Ils offrent, pendant quelques semaines, un spectacle trompeur, car, sur ces mêmes terres, pendant le reste de l'année, il n'y a qu'un roi : le soja. D'allure certes moins majestueuse que ces deux belles céréales, mais bien plus courtisé.
Le soja d'ici, la Chine le désire au plus haut point. D'où la signature, en avril, d'un accord inédit entre la Fédération agricole de l'Etat de Goias et la compagnie paraétatique chinoise Sanhe Hopefull.
Celle-ci s'engage à investir pendant dix ans l'équivalent de 3 milliards d'euros pour développer et moderniser la culture dans cette région. En contrepartie, elle pourra acheter 6 millions de tonnes de soja aux producteurs locaux. Les Chinois sont déjà très actifs dans le sud de Goias, qui leur a vendu, en 2010, les trois quarts de ses exportations. Ils se sont intéressés au nord de l'Etat lors d'un voyage en Chine du président Luiz Inacio Lula da Silva en 2009. Après quatre visites sur place, ambassadeur de Chine en tête, ils ont conclu l'affaire, à la grande satisfaction des deux parties.

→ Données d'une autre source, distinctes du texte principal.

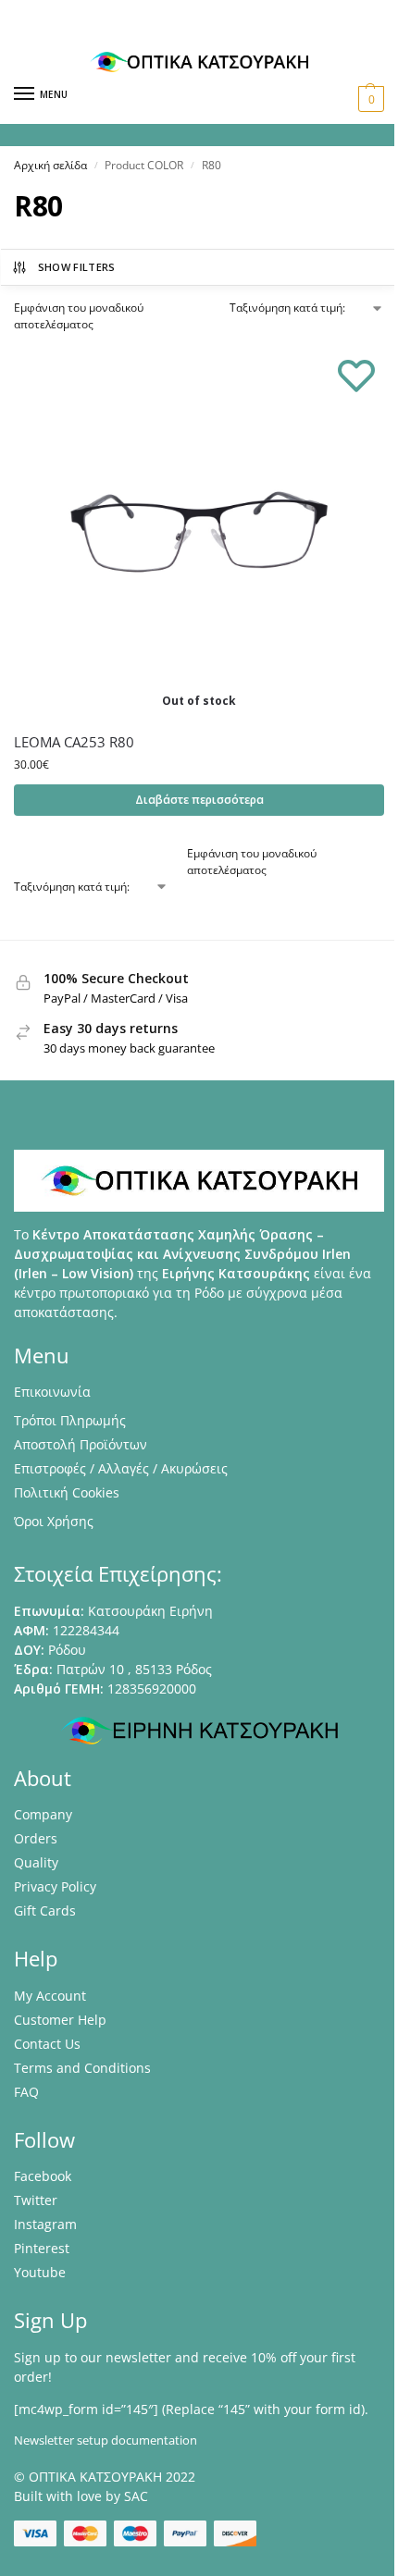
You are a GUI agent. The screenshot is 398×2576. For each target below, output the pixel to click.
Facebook (42, 2176)
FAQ (26, 2092)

Pour les Chinois, un tel contrat présente plusieurs avantages. Il leur garantit une sécurité d'approvisionnement et les rend moins vulnérables aux variations des cours du marché. Il leur permet de faire miroiter aux Brésiliens la possibilité de court-circuiter en partie les géants américains de l'agro-industrie, comme Cargill ou Archer Daniels Midland, dont on voit les silos et les entrepôts dans les champs de la région.
D'ici à 2018, l'Etat de Goias prévoit, avec l'aide des Chinois, de doubler sa production actuelle. Comment ? En convertissant au soja 3 millions d'hectares de pâturages dégradés - sur les 8 millions existants dans la région - qui ne sont plus cultivés depuis plusieurs décennies. La restauration de ces terres a déjà commencé, pour permettre une relance de la production dès la prochaine saison.
Secrétaire municipal à l'agriculture d'Uruaçu, Beto Ribeiro, 40 ans, montre, au milieu des champs, les amas de calcaire dont l'épandage enrichira les sols. Grâce à l'argent chinois, des producteurs traditionnels de soja loueront une partie de ces pâturages aux fermiers.
Les Chinois financeront, avec des prêts très avantageux, l'achat de moissonneuses performantes. Ces machines peuvent coûter jusqu'à 250 000 euros. « En acheter une dans des conditions favorables, c'est une occasion à saisir », explique Gilbran Campos Alves, un agriculteur rencontré dans les locaux du syndicat rural d'Uruaçu. « Cela va doper notre productivité », renchérit le président du syndicat, Alarico Fernandes Junior.
La compagnie chinoise veut aussi intervenir dans le transport de la production. Uruaçu l'intéresse du fait de sa position clé sur la longue « Voie ferrée nord-sud » (FNS) en phase d'extension. Le soja sera acheminé par wagons jusqu'au port d'Itaqui, près de Sao Luis, la capitale de l'Etat du Maranhao, au nord du Brésil, où les Chinois ont l'intention d'investir. Le délai d'écoulement du soja sera ramené à dix jours, et les coûts de production réduits par rapport à l'actuelle voie d'exportation vers le sud, jusqu'au port de Santos.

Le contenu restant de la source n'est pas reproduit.